How Geometry Tames Disorder in Lattice Fracture
Matthaios Chouzouris, Leo de Waal, Antoine Sanner, Alessandra Lingua, David S. Kammer, Marcelo A. Dias
TL;DR
The paper addresses how quenched disorder affects fracture in beam-lattice metamaterials and demonstrates that lattice geometry—captured by the Slenderness Ratio—controls how disorder manifests. A mechanically informed statistical framework, built on Weibull statistics and crack-tip micromechanics, predicts three distinct failure regimes and a non-monotonic disorder-induced toughening, which is validated by extensive simulations. The results reveal that apparent toughness gains arise from statistical local fluctuations and crack-arrest phenomena rather than simply increased crack tortuosity, offering design principles for geometry-driven control of fracture in architected materials. Overall, the study shows how geometry can actively regulate disorder expression, enabling disorder-tolerant and tunable fracture responses in engineered lattices.
Abstract
We investigate the fracture behavior of pre-cracked triangular beam-lattices whose elements have failure stresses drawn from a Weibull distribution. Through a statistical analysis and numerical simulations, we identify and verify the existence of three distinct failure regimes: (i) disorder is effectively suppressed, (ii) disorder manifests locally near the crack tip, modifying the crack morphology, and (iii) disorder manifests globally, leading to initially diffuse failure.
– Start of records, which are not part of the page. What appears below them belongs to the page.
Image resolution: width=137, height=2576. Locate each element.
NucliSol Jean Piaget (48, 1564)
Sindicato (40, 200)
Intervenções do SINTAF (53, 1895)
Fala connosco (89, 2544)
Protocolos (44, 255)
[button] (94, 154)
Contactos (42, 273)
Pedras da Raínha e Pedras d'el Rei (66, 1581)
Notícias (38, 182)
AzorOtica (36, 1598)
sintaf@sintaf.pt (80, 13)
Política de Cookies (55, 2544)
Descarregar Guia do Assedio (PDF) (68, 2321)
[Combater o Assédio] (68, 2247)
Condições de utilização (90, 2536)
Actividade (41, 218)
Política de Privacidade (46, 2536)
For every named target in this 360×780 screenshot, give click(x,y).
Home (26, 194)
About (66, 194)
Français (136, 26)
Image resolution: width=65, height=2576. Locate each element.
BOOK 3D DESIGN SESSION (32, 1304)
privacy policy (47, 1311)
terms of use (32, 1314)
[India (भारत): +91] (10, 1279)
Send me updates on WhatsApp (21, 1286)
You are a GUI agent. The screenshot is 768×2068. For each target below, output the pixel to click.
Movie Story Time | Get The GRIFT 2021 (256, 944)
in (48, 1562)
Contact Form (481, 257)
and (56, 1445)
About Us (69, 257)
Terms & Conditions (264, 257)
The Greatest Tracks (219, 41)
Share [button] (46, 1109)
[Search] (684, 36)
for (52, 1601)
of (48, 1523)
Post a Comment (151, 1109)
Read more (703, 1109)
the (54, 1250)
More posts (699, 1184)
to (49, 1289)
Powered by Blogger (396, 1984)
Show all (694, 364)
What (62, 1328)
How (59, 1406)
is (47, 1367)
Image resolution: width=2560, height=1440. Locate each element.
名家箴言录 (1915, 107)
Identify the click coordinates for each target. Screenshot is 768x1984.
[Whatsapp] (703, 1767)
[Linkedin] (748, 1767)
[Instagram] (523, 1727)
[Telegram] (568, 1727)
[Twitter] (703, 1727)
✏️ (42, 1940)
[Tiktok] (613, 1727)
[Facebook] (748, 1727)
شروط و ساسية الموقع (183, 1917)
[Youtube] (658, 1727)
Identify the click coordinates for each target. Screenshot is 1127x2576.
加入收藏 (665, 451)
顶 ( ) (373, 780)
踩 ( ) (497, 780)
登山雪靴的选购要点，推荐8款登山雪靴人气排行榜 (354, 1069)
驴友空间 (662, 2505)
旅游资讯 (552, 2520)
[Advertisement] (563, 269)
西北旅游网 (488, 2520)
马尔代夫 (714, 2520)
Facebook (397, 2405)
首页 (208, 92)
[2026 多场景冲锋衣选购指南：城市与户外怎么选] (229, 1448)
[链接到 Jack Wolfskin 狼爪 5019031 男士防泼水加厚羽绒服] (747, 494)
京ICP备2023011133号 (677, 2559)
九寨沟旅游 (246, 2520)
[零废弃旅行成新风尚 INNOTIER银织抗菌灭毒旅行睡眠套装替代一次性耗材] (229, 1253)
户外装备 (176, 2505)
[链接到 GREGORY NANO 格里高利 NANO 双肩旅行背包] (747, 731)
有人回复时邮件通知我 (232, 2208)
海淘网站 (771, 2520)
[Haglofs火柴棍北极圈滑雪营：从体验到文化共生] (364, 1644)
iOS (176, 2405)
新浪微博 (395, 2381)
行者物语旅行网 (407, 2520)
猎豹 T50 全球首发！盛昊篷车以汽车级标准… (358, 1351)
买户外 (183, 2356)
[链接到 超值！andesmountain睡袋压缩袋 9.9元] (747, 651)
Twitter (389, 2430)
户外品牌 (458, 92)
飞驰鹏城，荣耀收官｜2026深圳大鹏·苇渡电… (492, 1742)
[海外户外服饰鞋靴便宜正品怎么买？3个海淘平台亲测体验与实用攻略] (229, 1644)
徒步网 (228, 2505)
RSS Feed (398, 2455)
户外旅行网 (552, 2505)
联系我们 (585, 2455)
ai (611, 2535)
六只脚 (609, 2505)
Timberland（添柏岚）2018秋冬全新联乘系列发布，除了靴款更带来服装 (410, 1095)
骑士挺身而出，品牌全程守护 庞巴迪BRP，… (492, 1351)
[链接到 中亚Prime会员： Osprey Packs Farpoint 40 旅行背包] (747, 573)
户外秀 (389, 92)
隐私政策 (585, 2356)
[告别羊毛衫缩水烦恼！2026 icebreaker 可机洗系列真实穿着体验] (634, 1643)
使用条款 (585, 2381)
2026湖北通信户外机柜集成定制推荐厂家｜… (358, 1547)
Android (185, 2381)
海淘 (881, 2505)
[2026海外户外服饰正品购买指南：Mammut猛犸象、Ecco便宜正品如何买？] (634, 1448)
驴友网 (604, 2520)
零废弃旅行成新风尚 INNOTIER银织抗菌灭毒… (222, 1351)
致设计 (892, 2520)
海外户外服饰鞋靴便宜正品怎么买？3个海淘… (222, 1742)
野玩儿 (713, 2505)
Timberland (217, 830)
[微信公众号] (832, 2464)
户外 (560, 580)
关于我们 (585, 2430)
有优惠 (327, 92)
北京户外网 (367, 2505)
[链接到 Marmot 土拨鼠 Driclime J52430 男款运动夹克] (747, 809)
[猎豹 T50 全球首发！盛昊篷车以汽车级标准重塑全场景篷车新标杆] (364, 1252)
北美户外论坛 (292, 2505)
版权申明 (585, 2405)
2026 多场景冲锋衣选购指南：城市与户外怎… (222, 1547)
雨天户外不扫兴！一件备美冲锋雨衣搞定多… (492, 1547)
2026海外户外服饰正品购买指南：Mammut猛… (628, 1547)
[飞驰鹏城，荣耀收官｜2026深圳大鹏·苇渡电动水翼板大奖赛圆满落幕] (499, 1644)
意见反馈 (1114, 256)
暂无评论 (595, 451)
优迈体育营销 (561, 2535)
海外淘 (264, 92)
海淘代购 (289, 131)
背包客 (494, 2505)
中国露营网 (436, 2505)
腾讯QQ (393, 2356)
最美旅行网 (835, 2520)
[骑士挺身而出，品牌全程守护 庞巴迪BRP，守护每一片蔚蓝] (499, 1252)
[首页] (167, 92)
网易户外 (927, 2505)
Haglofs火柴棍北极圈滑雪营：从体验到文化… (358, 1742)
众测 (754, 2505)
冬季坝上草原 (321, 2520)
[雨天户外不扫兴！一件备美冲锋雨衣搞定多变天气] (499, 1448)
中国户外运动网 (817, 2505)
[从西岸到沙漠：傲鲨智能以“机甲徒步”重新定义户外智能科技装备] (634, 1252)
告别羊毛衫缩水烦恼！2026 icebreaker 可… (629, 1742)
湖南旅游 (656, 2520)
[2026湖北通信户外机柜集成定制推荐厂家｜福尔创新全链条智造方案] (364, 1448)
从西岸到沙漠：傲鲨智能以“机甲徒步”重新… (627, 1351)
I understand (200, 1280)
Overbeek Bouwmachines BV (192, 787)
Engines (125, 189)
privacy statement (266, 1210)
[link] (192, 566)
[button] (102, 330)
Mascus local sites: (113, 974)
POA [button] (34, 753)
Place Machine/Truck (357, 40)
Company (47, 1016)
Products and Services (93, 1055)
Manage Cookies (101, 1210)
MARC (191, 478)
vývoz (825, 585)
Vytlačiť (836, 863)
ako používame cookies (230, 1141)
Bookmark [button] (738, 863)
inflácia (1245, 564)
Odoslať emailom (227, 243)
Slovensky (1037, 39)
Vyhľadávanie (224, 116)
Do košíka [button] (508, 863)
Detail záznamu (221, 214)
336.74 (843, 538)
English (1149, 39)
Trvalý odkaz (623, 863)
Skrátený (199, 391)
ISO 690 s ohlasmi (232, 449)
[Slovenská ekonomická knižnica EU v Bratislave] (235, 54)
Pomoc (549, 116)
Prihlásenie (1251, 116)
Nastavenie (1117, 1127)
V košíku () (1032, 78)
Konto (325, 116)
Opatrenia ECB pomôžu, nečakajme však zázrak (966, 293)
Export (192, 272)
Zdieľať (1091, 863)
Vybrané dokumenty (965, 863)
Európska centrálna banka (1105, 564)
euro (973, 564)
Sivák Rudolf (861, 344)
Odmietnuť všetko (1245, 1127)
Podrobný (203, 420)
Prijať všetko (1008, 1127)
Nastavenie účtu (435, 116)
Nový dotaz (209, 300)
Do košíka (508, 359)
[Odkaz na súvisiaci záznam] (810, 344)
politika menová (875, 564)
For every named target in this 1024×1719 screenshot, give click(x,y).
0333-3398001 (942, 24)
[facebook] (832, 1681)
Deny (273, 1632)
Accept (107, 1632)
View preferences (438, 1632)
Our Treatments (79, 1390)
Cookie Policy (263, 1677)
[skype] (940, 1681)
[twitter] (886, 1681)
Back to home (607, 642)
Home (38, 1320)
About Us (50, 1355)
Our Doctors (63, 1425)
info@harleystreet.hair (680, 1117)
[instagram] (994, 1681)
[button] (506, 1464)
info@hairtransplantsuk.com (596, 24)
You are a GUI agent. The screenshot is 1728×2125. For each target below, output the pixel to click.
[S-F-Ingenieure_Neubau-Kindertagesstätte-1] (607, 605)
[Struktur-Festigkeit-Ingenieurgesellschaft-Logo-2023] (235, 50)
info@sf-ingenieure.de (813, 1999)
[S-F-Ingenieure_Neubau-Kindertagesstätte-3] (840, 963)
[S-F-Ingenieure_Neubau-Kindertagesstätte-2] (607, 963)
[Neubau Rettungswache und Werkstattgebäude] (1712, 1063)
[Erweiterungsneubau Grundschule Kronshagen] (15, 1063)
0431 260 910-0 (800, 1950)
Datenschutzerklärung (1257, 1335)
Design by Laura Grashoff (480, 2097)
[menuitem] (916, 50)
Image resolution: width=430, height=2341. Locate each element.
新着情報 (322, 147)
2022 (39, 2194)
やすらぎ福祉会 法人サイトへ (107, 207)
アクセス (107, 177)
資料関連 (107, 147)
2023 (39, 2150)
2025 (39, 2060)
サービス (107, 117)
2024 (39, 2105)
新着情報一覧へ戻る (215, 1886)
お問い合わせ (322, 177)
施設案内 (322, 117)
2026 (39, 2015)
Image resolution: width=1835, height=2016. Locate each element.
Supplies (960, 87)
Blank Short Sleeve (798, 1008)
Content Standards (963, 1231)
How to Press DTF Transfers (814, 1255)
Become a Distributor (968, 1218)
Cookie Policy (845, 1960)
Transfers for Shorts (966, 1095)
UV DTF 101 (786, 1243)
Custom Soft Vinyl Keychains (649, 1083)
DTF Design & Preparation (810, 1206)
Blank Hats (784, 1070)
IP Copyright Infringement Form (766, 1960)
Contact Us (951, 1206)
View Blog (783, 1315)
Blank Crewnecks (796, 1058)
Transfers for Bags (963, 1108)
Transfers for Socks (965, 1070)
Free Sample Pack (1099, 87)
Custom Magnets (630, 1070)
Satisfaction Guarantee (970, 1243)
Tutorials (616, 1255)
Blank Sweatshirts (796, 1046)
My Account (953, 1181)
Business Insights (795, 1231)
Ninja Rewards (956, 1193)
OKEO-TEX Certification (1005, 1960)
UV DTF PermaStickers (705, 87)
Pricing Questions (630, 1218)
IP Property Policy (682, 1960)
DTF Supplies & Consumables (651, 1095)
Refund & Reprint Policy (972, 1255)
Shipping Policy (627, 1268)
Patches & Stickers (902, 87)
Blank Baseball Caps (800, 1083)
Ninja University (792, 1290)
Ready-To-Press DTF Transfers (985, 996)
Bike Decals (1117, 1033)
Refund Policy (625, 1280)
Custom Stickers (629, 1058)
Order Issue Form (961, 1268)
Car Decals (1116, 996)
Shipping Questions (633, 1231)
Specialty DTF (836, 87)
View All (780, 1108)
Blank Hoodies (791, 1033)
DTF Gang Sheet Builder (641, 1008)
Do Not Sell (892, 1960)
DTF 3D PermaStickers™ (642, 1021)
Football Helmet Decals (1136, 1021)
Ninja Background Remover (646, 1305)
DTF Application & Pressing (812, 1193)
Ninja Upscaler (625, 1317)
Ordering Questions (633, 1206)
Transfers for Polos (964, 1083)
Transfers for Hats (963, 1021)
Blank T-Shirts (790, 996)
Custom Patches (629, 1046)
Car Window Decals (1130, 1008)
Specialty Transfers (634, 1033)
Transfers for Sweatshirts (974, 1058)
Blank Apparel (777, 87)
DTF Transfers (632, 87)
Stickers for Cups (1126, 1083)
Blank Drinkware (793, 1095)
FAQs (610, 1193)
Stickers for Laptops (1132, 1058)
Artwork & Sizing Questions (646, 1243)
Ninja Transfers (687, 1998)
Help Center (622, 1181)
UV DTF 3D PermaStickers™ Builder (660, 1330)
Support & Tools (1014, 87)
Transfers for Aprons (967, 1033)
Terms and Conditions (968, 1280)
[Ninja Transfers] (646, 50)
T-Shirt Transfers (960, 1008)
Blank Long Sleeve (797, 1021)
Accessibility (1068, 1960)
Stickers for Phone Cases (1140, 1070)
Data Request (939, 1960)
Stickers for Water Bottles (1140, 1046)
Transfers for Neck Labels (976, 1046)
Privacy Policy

Our model naturally reveals the key parameters governing this behavior: the Weibull modulus, quantifying the spread in failure thresholds, and a geometric quantity termed the Slenderness Ratio. We also reproduce the disorder-induced toughening reported in previous experimental and numerical studies, further demonstrating that its manifestation depends non-monotonically on disorder. Crucially, our results indicate that this toughening cannot be simply connected to the amount of damage in the lattice, challenging interpretations that attribute increased fracture energy solely to enhanced crack tortuosity or diffuse failure. Overall, our results establish geometry as a powerful control parameter for regulating how disorder is expressed during fracture in beam-lattices, with broader implications for the disorder-induced toughening in engineered materials.